-- AVAILABLE DATA follows --

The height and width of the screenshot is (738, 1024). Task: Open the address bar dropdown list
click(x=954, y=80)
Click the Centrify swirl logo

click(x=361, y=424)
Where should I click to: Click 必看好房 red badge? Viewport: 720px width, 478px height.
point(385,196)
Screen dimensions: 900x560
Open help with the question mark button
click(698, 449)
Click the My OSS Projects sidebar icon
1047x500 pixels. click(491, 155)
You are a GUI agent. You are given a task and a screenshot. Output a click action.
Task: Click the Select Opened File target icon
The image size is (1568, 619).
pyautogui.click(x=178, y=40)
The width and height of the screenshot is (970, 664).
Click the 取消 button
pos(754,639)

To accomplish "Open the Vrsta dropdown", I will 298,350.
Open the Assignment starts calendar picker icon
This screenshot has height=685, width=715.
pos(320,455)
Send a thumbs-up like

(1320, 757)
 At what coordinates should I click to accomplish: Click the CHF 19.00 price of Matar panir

-- AVAILABLE DATA concluded --

■ TASK ITEM: What you give back should be exactly the lines of the entries above from the one containing "Click the My OSS Projects sidebar icon" to the end, and nothing more.

■ ANSWER TO THIS EXERCISE:
Click the My OSS Projects sidebar icon
1047x500 pixels. click(491, 155)
You are a GUI agent. You are given a task and a screenshot. Output a click action.
Task: Click the Select Opened File target icon
The image size is (1568, 619).
pyautogui.click(x=178, y=40)
The width and height of the screenshot is (970, 664).
Click the 取消 button
pos(754,639)

To accomplish "Open the Vrsta dropdown", I will 298,350.
Open the Assignment starts calendar picker icon
This screenshot has height=685, width=715.
pos(320,455)
Send a thumbs-up like

(1320, 757)
 At what coordinates should I click to accomplish: Click the CHF 19.00 price of Matar panir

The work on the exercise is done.